Experten erwarten, dass Apple künftig Filme über iTunes anbieten wird Foto: dpa dpa

Experten erwarten, dass Apple künftig Filme über iTunes anbieten wird Foto: dpa

SAN FRANCISCO. Netflix-Kunden können jetzt - zusätzlich zur normalen Bestellung von Video-DVDs per Postlieferung - einen Pool von 6000 Filmen und TV-Serien unbegrenzt online nutzen. Allerdings benötigen sie eine schnelle Internetverbindung. Denn sie dürfen die Filme nur „streamen“, also direkt anschauen, und nicht auf ihre Festplatte laden. Netflix hatte bislang die Anzahl der freien Online-Stunden gestaffelt nach Höhe des Monatsabonnements begrenzt.

Apple will nach Medieninformationen in Zukunft über seinen Onlineshop iTunes Filme gegen eine Gebühr von rund vier Dollar lediglich für jeweils 24 Stunden zugänglich machen.

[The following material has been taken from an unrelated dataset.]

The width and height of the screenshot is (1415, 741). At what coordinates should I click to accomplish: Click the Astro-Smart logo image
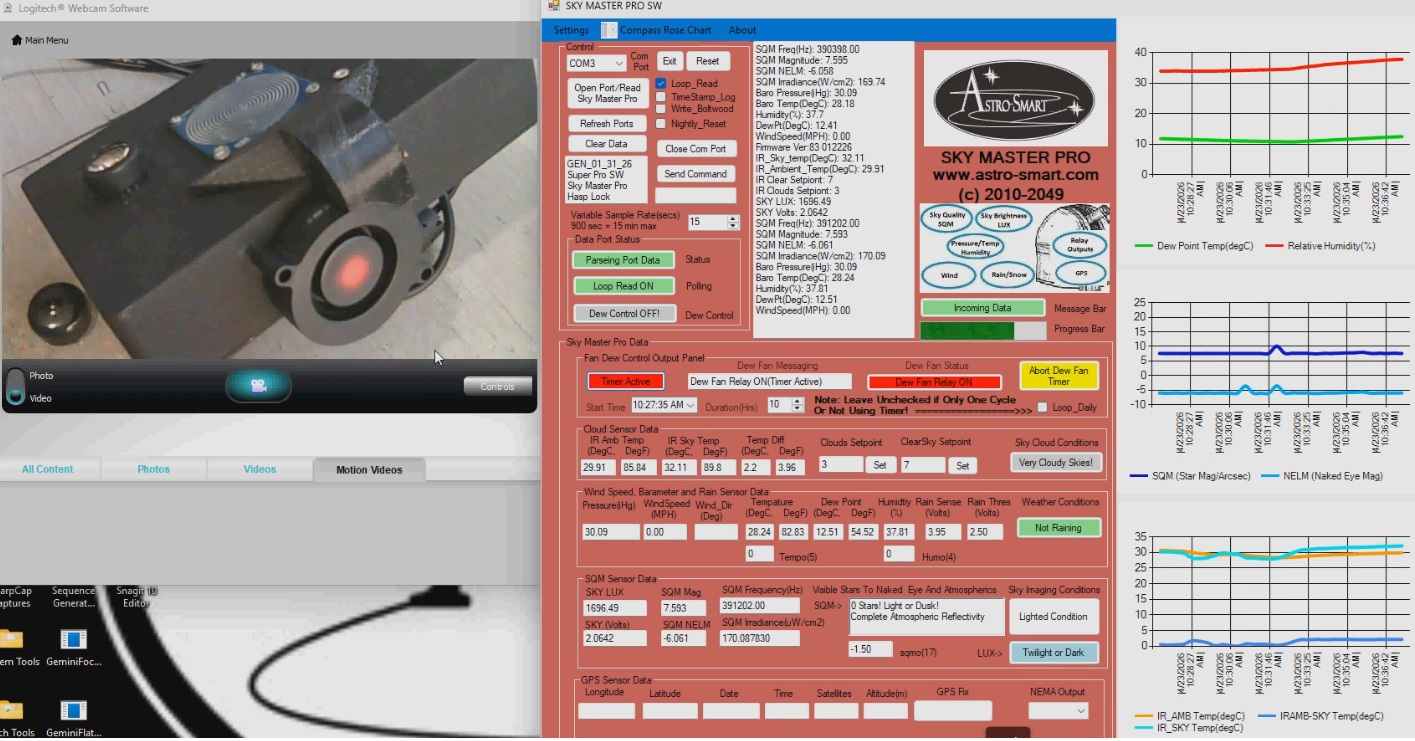coord(1014,97)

Dabei werden die Dateien auf der Festplatte gespeichert. Zudem sollen erste Studios wie 20. Century Fox angeblich auch bereit sein, erstmals eine Kopie ihrer DVDs auf Apple-Geräte zuzulassen. Bislang wird jedes Überspielen von kommerziellen Video-DVDs durch einen Kopierschutz unterbunden. Das soll auf der Apple-Messe Macworld verkündet werden.

Nexflix gilt als Pionier der Online-DVD-Vermietung. Kunden bestellen DVDs per Internet und bekommen sie per Post ins Haus. Das Unternehmen erwartet für das Kalenderjahr 2007 einen Umsatz von rund 1,2 Mrd. Dollar und einen Nettogewinn nach GAAP zwischen 57 und 62 Mill. Dollar. Die Ergebnisse für das vierte Quartal und das Gesamtjahr werden am 23. Januar erwartet.

Netflix aus dem kalifornischen Los Gatos hat allen Grund zur Besorgnis. Ein Apple-Vermietdienst würde sich direkt gegen das Netflix-Kerngeschäft richten. Schon jetzt ist die Konkurrenz in diesem Bereich enorm: alleine in Deutschland etwa tummeln sich mehr als ein Dutzend Anbieter im DVD-Versand.